O artigo “Inteligência Artificial Generativa e Desenvolvimento cognitivo: Entre a Ampliação da Aprendizagem e a Dependência intelectual” analisa criticamente os impactos da Inteligência Artificial Generativa nos processos de aprendizagem e no desenvolvimento cognitivo dos estudantes, procurando compreender se estas tecnologias representam uma oportunidade de ampliação das capacidades intelectuais ou um fator de dependência cognitiva. A investigação baseia-se numa revisão bibliográfica interdisciplinar, articulando contributos da psicologia do desenvolvimento, da neurociência cognitiva, das ciências da educação e dos estudos sobre tecnologia educativa.
O estudo evidencia que ferramentas como ChatGPT, Gemini, Claude e Copilot estão a transformar profundamente a forma como os indivíduos acedem, produzem e utilizam o conhecimento. Segundo o autor, estas tecnologias oferecem possibilidades significativas de personalização da aprendizagem, apoio tutorial inteligente, feedback imediato e promoção da inclusão educativa. A Inteligência Artificial pode funcionar como um instrumento de mediação cognitiva, ajudando os estudantes a superar dificuldades, desenvolver competências digitais e aceder a percursos de aprendizagem mais flexíveis e adaptados às suas necessidades individuais.
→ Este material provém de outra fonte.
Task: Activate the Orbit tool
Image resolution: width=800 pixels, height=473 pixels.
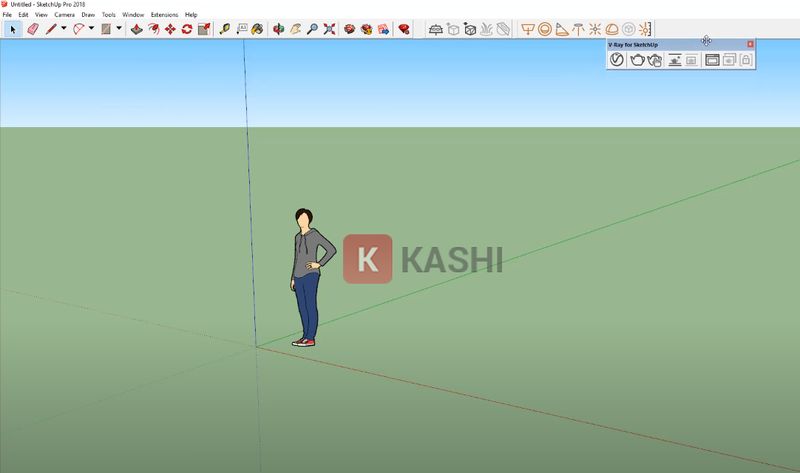Action: 278,29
Contudo, o artigo alerta igualmente para os riscos associados à utilização excessiva ou acrítica destas tecnologias. Entre os principais desafios identificados encontram-se a dependência intelectual, a redução do esforço cognitivo, a superficialidade das aprendizagens e a erosão do pensamento crítico. O autor argumenta que a obtenção imediata de respostas prontas pode limitar processos fundamentais para o desenvolvimento intelectual, como a reflexão, a resolução autónoma de problemas, a argumentação e a construção ativa do conhecimento.
A análise apoia-se nas perspetivas teóricas de Jean Piaget, Lev Vygotsky, Stanislas Dehaene e Richard Mayer, demonstrando que a aprendizagem humana exige participação ativa, mediação adequada, feedback e envolvimento cognitivo significativo. Nesta perspetiva, a Inteligência Artificial Generativa pode constituir um poderoso recurso educativo quando utilizada como apoio à aprendizagem, mas pode tornar-se prejudicial quando substitui sistematicamente o esforço intelectual dos estudantes.
Por fim, o trabalho defende uma integração crítica, ética e pedagogicamente orientada da Inteligência Artificial nos sistemas educativos. O autor conclui que o verdadeiro impacto destas tecnologias depende menos das suas capacidades técnicas e mais da forma como são incorporadas nas práticas pedagógicas. Assim, a educação contemporânea enfrenta o desafio de aproveitar o potencial transformador da Inteligência Artificial sem comprometer a autonomia intelectual, a capacidade de pensamento crítico e o desenvolvimento integral dos aprendentes.
Referência do artigo:
Lopes, D. C. R. (2025). Inteligência Artificial Generativa e Desenvolvimento Cognitivo: Entre a Ampliação da Aprendizagem e a Dependência Intelectual. Manuscrito científico.